> Problem requirements
Repeat the lines of the data exactly, from the first one through the one that contains "Select the Стиль".

(Saved data entries)
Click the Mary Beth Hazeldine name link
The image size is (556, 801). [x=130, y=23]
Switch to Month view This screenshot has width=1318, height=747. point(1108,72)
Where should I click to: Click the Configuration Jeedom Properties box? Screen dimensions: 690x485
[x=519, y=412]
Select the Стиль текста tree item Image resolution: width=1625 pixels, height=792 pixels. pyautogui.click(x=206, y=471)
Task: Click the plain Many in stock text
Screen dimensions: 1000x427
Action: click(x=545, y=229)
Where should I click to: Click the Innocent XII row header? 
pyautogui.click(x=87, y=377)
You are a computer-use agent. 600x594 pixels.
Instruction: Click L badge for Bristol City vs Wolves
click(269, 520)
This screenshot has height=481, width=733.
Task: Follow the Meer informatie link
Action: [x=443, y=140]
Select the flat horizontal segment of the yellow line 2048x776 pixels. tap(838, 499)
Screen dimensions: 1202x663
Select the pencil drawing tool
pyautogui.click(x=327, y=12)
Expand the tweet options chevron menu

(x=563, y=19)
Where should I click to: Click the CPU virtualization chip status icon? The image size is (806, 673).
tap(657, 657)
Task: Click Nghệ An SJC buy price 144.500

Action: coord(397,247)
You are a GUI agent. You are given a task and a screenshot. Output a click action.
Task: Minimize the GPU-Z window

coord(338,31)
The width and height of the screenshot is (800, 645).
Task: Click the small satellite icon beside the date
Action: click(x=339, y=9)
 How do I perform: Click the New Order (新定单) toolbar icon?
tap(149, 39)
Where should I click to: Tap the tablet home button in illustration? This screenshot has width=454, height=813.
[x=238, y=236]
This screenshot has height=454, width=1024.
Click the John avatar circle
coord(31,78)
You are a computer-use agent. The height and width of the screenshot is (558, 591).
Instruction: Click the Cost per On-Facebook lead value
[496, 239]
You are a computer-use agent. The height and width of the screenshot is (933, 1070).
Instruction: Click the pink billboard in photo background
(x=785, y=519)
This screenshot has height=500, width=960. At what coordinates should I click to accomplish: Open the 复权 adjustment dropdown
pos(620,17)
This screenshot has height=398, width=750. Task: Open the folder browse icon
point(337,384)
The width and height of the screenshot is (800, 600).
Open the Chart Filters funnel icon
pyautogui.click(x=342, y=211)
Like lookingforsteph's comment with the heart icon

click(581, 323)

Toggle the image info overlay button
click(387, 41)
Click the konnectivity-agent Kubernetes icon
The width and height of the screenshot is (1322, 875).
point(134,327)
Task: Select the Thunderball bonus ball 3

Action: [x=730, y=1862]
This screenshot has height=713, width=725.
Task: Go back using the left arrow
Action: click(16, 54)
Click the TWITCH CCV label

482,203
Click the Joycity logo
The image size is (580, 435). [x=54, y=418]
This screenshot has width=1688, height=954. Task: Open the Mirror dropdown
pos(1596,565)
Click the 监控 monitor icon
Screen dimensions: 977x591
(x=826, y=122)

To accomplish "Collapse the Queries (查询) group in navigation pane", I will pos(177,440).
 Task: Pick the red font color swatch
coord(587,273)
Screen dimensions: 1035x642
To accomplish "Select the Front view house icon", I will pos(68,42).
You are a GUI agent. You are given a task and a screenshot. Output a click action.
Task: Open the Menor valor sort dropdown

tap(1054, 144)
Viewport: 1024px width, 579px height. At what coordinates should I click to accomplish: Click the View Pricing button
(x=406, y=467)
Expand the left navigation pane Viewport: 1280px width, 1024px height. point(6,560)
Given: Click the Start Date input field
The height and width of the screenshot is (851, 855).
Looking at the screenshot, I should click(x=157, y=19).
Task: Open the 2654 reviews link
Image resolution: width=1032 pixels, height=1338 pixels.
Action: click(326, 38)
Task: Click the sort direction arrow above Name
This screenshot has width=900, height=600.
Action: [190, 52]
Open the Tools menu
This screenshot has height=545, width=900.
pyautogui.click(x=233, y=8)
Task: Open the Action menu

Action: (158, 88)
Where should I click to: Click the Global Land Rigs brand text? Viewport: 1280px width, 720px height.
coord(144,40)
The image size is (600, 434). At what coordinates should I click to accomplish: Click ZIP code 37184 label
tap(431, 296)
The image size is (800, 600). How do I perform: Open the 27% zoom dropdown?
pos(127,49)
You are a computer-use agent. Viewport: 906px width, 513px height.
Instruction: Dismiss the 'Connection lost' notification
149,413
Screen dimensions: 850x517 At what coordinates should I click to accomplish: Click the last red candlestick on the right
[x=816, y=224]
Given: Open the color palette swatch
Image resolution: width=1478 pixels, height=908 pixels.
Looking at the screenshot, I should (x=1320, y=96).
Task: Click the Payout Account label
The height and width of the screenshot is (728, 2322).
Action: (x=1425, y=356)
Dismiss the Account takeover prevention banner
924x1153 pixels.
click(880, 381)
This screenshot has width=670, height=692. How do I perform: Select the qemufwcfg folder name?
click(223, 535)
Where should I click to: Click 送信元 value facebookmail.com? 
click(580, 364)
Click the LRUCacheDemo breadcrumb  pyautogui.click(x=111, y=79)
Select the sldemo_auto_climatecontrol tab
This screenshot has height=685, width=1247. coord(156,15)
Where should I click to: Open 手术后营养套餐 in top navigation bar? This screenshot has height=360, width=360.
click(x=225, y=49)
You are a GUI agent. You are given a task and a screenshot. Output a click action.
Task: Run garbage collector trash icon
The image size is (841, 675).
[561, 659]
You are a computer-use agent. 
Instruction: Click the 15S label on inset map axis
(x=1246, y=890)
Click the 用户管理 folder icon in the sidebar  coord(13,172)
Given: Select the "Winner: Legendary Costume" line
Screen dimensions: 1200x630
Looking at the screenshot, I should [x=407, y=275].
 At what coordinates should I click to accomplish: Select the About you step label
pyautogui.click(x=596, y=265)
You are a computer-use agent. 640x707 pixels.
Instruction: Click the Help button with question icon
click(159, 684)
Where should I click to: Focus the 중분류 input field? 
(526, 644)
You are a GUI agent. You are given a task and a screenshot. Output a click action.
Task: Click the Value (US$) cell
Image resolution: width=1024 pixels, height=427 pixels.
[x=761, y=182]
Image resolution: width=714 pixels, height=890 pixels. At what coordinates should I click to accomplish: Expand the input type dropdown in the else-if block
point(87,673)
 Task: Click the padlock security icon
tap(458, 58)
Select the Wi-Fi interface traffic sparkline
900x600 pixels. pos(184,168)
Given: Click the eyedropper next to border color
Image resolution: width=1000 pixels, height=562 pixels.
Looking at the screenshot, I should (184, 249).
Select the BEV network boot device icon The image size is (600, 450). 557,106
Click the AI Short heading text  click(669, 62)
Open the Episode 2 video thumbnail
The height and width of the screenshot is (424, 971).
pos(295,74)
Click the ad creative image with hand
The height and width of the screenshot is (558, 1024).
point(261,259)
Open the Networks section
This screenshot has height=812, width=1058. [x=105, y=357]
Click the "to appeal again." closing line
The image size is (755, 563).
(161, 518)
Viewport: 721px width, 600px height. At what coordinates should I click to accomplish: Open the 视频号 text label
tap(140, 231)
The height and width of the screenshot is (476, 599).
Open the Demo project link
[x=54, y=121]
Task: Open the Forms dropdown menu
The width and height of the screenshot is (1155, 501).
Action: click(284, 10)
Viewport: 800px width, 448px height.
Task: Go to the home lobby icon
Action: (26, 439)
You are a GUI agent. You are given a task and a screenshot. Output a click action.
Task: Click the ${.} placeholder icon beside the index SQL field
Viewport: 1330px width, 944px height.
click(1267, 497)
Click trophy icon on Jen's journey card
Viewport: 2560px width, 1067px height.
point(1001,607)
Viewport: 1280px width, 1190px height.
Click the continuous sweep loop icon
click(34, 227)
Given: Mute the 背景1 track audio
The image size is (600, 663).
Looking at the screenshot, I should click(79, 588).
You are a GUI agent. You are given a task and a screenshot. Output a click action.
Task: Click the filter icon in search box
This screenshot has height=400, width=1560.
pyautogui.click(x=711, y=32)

> Task result
Click the Mary Beth Hazeldine name link
The image size is (556, 801). [x=130, y=23]
Switch to Month view This screenshot has width=1318, height=747. point(1108,72)
Where should I click to: Click the Configuration Jeedom Properties box? Screen dimensions: 690x485
[x=519, y=412]
Select the Стиль текста tree item Image resolution: width=1625 pixels, height=792 pixels. pyautogui.click(x=206, y=471)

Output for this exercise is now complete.